Un fatto che si inserisce nel bel pieno della Guerra Fredda mentre negli Stati Uniti non mancavano polemiche e critiche dell’amministrazione Eisenhower lamentavano il crescente “divario missilistico”. Gli americani raccolsero segretamente dati sulle capacità missilistiche sovietiche attraverso fotografie scattate dai velivoli da ricognizione U-2 che sorvolavano l’Unione Sovietica. Nel maggio del 1960, furono definiti i piani per un cruciale vertice di Parigi tra le nazioni occidentali e i leader dell’Unione Sovietica, con il disarmo come tema principale. Le speranze di un vertice di successo svanirono quando, il 1° maggio, un aereo spia americano U-2 pilotato da Francis Gary Powers fu abbattuto nello spazio aereo sovietico. Il primo giorno del vertice di Parigi, il premier sovietico Nikita Kruscev abbandonò la sala dopo aver condannato le attività di spionaggio statunitensi.
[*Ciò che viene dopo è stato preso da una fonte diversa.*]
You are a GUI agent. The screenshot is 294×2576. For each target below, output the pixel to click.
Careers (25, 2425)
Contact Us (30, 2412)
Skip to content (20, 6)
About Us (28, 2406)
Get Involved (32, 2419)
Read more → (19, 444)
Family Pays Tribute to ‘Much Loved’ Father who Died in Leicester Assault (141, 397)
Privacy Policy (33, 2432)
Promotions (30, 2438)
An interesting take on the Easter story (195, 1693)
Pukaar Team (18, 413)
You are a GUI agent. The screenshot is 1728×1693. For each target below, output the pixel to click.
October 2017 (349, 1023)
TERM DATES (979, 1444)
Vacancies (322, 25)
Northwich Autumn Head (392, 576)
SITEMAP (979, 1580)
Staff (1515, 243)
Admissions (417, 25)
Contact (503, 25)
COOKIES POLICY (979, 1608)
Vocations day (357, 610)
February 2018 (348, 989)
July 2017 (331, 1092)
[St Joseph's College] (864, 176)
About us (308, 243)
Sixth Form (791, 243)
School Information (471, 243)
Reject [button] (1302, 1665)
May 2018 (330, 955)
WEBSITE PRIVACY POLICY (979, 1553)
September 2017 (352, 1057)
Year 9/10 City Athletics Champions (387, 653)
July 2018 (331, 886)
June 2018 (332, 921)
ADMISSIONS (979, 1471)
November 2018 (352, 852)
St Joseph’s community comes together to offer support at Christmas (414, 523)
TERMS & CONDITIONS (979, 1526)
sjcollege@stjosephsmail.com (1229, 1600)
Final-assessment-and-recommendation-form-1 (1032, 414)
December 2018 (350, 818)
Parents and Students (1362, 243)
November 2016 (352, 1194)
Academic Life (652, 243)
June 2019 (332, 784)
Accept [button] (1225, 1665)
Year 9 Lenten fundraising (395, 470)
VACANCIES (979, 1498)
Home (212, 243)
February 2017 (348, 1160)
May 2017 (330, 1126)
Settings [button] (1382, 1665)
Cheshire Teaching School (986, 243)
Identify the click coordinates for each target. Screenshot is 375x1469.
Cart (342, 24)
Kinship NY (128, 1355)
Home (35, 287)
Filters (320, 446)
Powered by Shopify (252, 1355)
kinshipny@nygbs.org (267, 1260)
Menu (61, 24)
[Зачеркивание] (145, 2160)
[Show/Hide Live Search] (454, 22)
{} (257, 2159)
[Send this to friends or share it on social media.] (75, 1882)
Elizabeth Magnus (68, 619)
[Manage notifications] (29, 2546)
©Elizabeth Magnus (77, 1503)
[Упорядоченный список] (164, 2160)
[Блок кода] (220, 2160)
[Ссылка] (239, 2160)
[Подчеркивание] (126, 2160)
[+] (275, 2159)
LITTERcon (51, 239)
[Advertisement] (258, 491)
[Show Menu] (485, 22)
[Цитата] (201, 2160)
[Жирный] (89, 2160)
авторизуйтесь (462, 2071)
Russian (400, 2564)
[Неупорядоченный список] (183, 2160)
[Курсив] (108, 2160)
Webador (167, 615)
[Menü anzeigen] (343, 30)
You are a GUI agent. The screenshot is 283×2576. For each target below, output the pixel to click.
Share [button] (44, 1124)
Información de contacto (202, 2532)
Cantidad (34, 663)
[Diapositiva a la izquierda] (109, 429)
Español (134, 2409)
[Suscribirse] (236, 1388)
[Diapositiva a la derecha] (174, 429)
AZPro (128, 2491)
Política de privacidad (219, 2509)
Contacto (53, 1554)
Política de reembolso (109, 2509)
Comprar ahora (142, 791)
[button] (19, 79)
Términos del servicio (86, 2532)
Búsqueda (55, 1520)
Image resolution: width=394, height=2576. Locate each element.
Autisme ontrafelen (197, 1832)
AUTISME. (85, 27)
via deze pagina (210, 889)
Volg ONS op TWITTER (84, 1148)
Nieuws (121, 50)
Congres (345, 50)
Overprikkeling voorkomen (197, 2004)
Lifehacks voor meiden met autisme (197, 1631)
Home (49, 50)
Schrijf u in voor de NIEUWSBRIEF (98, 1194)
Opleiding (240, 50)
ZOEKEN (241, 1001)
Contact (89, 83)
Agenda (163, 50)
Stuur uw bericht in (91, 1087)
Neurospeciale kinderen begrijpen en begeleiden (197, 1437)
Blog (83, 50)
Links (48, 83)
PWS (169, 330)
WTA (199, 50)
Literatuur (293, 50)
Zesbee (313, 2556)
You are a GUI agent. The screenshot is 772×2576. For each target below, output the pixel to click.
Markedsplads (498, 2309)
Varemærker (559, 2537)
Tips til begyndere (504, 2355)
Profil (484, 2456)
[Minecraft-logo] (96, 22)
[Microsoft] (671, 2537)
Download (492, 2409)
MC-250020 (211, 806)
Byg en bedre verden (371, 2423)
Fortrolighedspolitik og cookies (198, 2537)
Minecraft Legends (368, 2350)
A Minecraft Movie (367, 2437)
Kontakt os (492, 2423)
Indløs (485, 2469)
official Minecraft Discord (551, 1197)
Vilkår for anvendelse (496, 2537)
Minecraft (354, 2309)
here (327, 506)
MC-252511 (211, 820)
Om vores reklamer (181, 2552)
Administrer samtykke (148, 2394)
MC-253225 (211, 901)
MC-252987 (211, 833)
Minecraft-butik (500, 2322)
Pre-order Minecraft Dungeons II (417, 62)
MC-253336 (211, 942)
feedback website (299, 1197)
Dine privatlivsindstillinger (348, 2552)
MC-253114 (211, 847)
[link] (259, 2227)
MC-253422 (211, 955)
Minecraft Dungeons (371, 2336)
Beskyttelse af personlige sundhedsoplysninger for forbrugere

Già nel 1955, i funzionari di Mosca e Washington avevano iniziato a preoccuparsi delle relative capacità nucleari dell’Unione Sovietica e degli Stati Uniti. Data la minaccia che la corsa agli armamenti nucleari rappresentava per la sicurezza nazionale, i leader di entrambi i paesi attribuivano grande importanza alle informazioni sui progressi dell’altra parte. In una conferenza a Ginevra nel 1955, il presidente statunitense Dwight Eisenhower propose un piano di “cieli aperti”, in base al quale a ciascun paese sarebbe stato consentito di sorvolare l’altro per condurre ispezioni aeree reciproche di impianti nucleari e rampe di lancio. Il leader sovietico Nikita Kruscev rifiutò la proposta, proseguendo la consolidata politica sovietica di respingere le ispezioni internazionali di qualsiasi forma. Nel frattempo, Kruscev affermò anche che l’Unione Sovietica aveva sviluppato numerosi missili balistici intercontinentali, il che non fece altro che spingere il governo degli Stati Uniti a cercare nuovi modi per verificare gli sviluppi del programma nucleare sovietico.
Un libro da leggere come epilogo alla storia di Gary Powers è quello di James B. Donovan dal titolo “Strangers one a bridge” (Penguin) che ripercorrere il caso del colonnello Abel. L’avvocato James Donovan prestò servizio nella Marina degli Stati Uniti e nell’Office of Strategic Services, precursore della CIA, prima di diventare procuratore capo al Processo di Norimberga.
“Nelle prime ore del mattino del 10 febbraio 1962, James B. Donovan iniziò la sua passeggiata lungo il ponte di Glienicke, che allora collegava Berlino Ovest a Berlino Est. Con lui camminava Rudolf Ivanovich Abel, per anni capo dello spionaggio sovietico negli Stati Uniti. Dall’altro lato, sotto altrettanto stretta sorveglianza, si avvicinava Francis Gary Powers, il pilota americano dell’U-2 abbattuto dai sovietici. Erano gli sconosciuti su un ponte, i rappresentanti di due mondi opposti. Qui Donovan, che negoziò il loro scambio e difese Abel in ogni fase del suo processo, racconta la loro storia. Pubblicato originariamente nel 1964, e ora con una nuova prefazione dell’autore di bestseller Jason Matthews, questo è il singolare resoconto dall’interno di uno dei momenti più importanti della storia della Guerra Fredda, l’incredibile scambio di spie che è ora oggetto del grande film Il ponte delle spie di Steven Spielberg, con Tom Hanks nei panni di James B. Donovan. Un tempo dramma procedurale noir e brillante studio dei personaggi, Strangers on a Bridge è la storia avvincente e affascinante del grande caso di spionaggio di una generazione.”